* Activity *
In the entries below, spot each line with the word "agent" and copy it.

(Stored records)
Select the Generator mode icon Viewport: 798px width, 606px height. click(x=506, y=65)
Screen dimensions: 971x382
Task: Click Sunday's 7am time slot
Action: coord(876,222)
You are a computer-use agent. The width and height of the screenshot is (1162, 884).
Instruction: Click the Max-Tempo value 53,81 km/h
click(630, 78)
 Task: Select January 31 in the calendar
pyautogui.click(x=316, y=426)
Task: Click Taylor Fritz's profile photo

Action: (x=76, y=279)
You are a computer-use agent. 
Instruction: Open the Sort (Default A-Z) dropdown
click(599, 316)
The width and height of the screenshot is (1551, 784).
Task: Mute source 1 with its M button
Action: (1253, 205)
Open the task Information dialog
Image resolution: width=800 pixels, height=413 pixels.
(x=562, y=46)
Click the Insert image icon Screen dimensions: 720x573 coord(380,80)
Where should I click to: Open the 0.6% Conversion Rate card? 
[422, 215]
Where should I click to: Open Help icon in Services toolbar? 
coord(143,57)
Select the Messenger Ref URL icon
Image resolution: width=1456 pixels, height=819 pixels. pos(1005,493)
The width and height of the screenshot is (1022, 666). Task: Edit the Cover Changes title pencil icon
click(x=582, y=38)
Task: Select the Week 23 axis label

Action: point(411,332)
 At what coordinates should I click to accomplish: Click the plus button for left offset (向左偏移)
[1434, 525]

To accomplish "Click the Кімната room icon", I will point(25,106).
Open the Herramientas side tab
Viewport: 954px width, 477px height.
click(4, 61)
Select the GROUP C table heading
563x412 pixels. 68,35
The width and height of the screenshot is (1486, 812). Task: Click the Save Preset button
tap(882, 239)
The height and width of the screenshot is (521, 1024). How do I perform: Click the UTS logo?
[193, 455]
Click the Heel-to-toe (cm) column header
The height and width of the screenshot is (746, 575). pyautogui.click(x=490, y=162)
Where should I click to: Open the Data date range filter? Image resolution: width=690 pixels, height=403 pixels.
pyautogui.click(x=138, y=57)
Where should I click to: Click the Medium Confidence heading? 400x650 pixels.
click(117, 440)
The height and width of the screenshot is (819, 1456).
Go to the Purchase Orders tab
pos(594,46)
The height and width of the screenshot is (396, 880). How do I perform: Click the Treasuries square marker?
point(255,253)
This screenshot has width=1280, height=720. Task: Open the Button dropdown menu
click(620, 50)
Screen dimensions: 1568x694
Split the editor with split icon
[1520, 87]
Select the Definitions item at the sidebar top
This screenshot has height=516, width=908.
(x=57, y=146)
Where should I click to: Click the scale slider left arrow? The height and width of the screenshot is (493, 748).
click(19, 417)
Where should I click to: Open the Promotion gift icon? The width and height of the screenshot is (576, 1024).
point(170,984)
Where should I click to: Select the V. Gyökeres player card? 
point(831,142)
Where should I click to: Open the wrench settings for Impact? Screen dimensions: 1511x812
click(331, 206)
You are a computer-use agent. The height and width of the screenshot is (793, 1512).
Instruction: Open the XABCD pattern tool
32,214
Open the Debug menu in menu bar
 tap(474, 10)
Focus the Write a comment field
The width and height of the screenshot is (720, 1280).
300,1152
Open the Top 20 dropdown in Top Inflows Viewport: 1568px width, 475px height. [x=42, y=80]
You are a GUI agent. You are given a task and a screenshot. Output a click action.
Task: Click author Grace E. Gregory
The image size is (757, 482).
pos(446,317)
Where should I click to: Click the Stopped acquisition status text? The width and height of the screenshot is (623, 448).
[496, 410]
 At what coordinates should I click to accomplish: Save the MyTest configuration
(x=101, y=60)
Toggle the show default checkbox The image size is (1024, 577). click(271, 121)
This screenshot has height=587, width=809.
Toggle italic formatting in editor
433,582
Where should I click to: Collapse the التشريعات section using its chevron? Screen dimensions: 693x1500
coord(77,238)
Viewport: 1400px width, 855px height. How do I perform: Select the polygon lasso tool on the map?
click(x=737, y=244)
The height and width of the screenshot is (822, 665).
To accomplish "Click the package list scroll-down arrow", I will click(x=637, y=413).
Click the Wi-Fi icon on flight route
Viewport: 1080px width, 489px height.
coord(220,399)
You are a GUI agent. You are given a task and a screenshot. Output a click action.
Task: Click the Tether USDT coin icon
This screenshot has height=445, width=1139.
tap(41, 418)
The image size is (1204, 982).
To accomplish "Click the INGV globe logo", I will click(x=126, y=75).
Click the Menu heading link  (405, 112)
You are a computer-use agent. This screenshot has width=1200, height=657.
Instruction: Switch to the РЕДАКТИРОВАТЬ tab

* Expected answer *
You are a computer-use agent. The width and height of the screenshot is (1162, 884).
You are a computer-use agent. 
You are a computer-use agent. The height and width of the screenshot is (793, 1512).
You are a GUI agent. You are given a task and a screenshot. Output a click action.
You are a GUI agent. You are given a task and a screenshot. Output a click action.
You are a computer-use agent. This screenshot has width=1200, height=657.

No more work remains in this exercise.